2020.01.25 – Tre anni possono essere tanti o pochi, a seconda dei punti di vista. Per Clara Campese in ogni caso non si tratta di una questione di quantità: bensì di qualità. Tre anni nel ruolo di presidente del comitato regionale veneto della Fise durante i quali lei ha completato un ciclo personale avviato in precedenza con due mandati da consigliere, il primo durante l’ultimo quadriennio di presidenza di Raimondo Galuppo, il secondo durante il quadriennio di presidenza di Maria Vittoria Valle. Anzi, a voler essere proprio precisi un ciclo avviato ancor prima: quando da ragazzina si è avvicinata per la prima volta a un cavallo… rimanendo folgorata da un amore che ancora oggi vive e pulsa forte più che mai.

«Direi che questi ultimi tre anni sono stati per me una grande esperienza prima di tutto da un punto di vista umano.
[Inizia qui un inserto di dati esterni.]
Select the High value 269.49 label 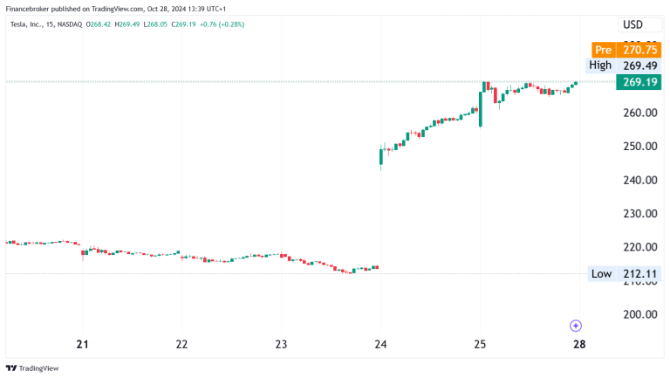click(623, 65)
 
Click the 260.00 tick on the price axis click(639, 113)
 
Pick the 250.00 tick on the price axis click(639, 146)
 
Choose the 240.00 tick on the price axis click(639, 180)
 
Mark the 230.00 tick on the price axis click(639, 213)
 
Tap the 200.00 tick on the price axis click(639, 314)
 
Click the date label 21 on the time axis click(83, 343)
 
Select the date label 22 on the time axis click(181, 343)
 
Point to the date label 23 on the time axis click(281, 343)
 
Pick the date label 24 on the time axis click(380, 343)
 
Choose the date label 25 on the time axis click(480, 343)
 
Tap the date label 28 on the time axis click(579, 343)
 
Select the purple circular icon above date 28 click(576, 326)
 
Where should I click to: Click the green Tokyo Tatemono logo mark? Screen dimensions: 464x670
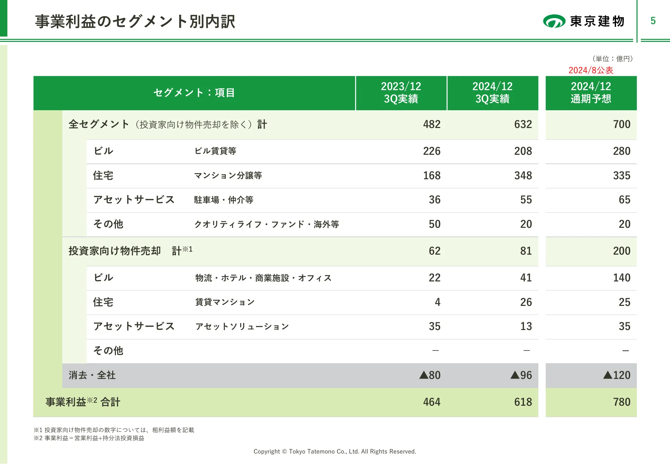tap(554, 21)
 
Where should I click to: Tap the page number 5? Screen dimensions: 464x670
tap(653, 21)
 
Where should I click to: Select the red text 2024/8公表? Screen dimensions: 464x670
tap(591, 70)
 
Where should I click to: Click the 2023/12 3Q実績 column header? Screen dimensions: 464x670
tap(401, 93)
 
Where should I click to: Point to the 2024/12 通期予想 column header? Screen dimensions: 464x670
tap(591, 93)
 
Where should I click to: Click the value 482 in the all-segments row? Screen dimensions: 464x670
tap(431, 124)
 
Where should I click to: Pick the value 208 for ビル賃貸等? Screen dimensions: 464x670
tap(523, 151)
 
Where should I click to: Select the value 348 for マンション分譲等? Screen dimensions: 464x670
tap(523, 176)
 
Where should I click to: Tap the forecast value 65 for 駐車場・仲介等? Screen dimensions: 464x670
tap(624, 200)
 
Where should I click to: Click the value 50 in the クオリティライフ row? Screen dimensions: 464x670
tap(434, 224)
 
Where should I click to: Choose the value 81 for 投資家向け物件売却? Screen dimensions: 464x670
tap(526, 251)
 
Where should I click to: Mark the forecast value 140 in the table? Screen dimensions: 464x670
tap(621, 278)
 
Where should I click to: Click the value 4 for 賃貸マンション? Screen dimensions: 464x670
tap(438, 302)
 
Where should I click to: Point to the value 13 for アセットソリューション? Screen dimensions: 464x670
tap(526, 326)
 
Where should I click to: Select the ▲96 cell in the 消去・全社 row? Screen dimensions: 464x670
tap(521, 375)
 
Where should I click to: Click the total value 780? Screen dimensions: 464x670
tap(621, 402)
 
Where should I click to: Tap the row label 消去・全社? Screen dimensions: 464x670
tap(92, 375)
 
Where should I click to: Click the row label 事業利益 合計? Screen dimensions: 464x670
tap(83, 402)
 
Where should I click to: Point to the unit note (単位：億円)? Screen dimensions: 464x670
tap(612, 59)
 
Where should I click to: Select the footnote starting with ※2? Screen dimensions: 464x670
tap(89, 438)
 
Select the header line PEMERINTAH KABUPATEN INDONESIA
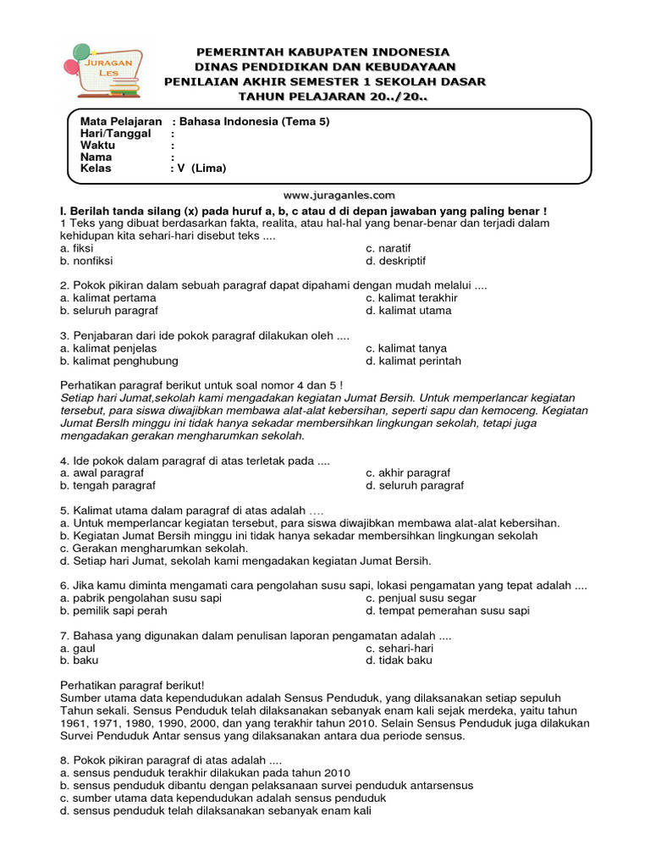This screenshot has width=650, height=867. [x=323, y=52]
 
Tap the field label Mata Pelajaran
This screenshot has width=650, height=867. [x=120, y=121]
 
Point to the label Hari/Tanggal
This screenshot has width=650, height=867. [x=115, y=133]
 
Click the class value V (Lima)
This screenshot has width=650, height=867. [x=202, y=168]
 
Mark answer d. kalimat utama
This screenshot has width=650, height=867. [x=408, y=311]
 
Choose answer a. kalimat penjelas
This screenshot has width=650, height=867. [x=108, y=348]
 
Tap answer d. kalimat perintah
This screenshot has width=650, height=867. [x=413, y=361]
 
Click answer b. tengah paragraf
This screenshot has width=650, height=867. [x=107, y=486]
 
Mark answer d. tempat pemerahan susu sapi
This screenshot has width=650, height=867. [x=447, y=610]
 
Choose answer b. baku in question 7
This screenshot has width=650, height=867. [x=80, y=660]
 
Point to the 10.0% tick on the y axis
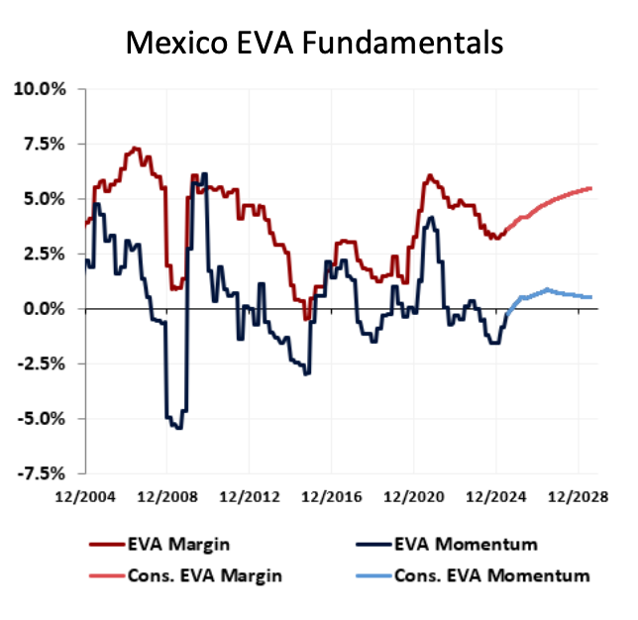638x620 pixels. tap(41, 89)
Ecco sì, questo soprattutto».

Quindi qualcosa che l’ha toccata nel profondo…

«Oh sì, eccome! Ho rivalutato e per certi aspetti anche completamente modificato alcune mie convinzioni circa il miglior modo di pensare prima e di agire poi per dare il contributo più idoneo alla realtà del nostro sport, del nostro ambiente, della nostra regione».

Per esempio?

«Beh, potrà sembrare banale da dire, ma una cosa che ho imparato, ed è una lezione utilissima da applicare anche nella vita di tutti i giorni in qualunque ambiente, è quella di saper ascoltare. Saper ascoltare è una grande cosa. Ma saperlo fare davvero non è così facile, non quanto si potrebbe credere».

Tre stagioni importanti, quindi. Ma quest’anno scade il quadriennio e ci saranno le elezioni per il rinnovo dei quadri federali sia centrali sia locali. Lei cosa farà: si proporrà per proseguire nel suo incarico attuale oppure percorrerà altre strade?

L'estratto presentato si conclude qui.